Maker of Dying Declaration Survives

The Supreme Court has held that a statement recorded as a dying declaration cannot be treated as evidence under Section 32 of the Evidence Act if the declarant survives. Instead, it’s considered a statement under Section 164 of the Code, usable for corroboration or contradiction. Confessions must be voluntary, truthful, and corroborated, and a statement in police custody is too ambiguous for conviction.

“5. It is trite law that when maker of purported dying declaration survives the same is not statement under Section 32 of the Evidence Act, 1872 (for short the ‘Evidence Act’) but is a statement in terms of Section 164 of the Code. It can be used under Section 157 of the Evidence Act for the purpose of corroboration and under Section 155 for the purpose of contradiction.

Supreme Court
State of U.P. vs. Veer Singh (2004) 10 SCC 117

We are in full agreement with the contention of the learned counsel that Ext.52 cannot be used as evidence under Section 32 of the Evidence Act though it was recorded as a dying declaration. At the time when PW.1 gave the statement he would have been under expectation of death but that is not sufficient to wiggle it into the cassette of Section 32. As long as the maker of the statement is alive it would remain only in the realm of a statement recorded during investigation.

Supreme Court
Ramprasad vs State of Maharashtra, (1999) 5 SCC 30

40. This Court in the case of Sharawan Bhadaji Bhirad & Others v. State of Maharashtra reported in (2002) 10 SCC 56 held that when a statement is recorded as a dying declaration and the victim survives, such statement need not stand the strict scrutiny of a dying declaration, but may be treated as a statement under Section 164, Cr.P.C.

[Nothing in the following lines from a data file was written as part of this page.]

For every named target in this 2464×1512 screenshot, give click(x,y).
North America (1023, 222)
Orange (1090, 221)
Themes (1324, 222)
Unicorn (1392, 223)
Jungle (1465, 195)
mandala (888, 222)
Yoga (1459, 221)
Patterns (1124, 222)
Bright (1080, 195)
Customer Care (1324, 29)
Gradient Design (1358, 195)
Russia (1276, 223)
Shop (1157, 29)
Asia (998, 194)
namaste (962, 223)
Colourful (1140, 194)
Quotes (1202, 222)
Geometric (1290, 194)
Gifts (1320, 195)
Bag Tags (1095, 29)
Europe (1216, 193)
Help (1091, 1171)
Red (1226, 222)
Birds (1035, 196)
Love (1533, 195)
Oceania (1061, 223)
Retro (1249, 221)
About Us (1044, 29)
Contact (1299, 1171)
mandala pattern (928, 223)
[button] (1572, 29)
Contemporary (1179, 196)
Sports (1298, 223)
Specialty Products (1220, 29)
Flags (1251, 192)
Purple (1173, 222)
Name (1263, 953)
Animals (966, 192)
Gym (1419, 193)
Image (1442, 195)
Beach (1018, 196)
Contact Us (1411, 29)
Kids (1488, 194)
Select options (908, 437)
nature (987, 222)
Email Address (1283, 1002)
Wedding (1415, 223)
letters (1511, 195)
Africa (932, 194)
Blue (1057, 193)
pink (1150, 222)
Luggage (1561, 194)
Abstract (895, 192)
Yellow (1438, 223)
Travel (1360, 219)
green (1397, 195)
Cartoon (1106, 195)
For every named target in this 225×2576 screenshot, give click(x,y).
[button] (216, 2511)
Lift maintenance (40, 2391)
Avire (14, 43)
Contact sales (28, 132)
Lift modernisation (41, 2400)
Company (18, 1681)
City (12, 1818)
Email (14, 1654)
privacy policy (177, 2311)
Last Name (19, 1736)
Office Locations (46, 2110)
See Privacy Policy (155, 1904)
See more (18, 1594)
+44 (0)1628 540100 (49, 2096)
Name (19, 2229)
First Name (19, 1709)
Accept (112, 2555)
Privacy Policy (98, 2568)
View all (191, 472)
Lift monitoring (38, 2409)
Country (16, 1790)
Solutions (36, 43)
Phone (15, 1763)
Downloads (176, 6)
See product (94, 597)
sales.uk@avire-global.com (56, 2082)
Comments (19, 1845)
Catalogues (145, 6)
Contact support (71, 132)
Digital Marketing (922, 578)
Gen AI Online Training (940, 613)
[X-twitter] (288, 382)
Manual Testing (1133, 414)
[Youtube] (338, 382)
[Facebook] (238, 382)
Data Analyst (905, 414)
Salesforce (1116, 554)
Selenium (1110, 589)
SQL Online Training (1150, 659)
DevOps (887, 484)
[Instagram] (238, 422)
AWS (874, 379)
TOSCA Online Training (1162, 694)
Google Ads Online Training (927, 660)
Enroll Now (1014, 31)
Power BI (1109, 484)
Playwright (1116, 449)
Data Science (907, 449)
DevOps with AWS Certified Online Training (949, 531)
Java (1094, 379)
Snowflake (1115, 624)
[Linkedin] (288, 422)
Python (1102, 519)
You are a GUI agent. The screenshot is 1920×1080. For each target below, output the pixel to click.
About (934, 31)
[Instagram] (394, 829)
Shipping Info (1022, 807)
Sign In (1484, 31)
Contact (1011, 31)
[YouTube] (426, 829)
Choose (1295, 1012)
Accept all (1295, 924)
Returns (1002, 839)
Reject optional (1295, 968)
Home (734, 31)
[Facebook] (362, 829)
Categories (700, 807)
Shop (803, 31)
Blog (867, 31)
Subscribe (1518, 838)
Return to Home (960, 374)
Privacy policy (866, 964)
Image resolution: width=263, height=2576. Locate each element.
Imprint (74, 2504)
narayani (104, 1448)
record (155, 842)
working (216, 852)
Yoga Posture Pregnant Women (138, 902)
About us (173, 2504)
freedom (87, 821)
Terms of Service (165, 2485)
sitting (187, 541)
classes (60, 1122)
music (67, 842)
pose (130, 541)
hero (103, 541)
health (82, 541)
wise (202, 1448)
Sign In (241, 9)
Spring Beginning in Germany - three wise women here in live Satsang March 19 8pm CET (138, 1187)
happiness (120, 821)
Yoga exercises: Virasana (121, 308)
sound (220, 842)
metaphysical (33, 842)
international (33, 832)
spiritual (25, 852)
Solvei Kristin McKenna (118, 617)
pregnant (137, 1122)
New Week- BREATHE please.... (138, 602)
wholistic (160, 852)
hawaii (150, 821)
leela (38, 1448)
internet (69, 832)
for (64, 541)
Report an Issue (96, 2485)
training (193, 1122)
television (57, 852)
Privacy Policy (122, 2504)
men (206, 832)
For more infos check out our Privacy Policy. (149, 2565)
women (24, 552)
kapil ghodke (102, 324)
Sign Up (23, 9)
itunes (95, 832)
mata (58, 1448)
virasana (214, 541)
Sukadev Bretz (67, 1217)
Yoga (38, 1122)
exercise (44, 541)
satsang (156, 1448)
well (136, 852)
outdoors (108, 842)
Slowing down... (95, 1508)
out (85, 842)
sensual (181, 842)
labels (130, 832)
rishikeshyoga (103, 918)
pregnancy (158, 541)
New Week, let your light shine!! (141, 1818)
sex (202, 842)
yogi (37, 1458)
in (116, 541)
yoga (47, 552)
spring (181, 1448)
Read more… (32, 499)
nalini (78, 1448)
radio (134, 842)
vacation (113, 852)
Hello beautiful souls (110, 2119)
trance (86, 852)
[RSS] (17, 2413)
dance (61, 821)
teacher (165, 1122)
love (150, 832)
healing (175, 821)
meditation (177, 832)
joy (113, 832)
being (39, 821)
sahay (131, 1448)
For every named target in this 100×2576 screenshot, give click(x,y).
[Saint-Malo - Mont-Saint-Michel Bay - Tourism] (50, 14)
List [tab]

41. Therefore, with the said statement inadmissible as a dying declaration, the question that arises is: whether the statement could be admissible either as a confession or as an extra-judicial confession?

42. The events surrounding the confession made by A1 while in hospital, and more significantly, in police custody, are too ambiguous to support conviction of the appellant.

43. Section 164 Cr.P.C. provides guidelines to be followed for taking the statement of accused as a confession. The one essential condition is that it must be made voluntarily and not under threat or coercion. This Court in Aloke Nath Dutta & Ors. v. State of West Bengal reported in (2007) 12 SCC 230 held as under: –

“87. Confession ordinarily is admissible in evidence. It is a relevant fact. It can be acted upon. Confession may under certain circumstances and subject to law laid down by the superior judiciary from time to time form the basis for conviction. It is, however, trite that for the said purpose the court has to satisfy itself in regard to:
(i) voluntariness of the confession; (ii) truthfulness of the confession; (iii) corroboration.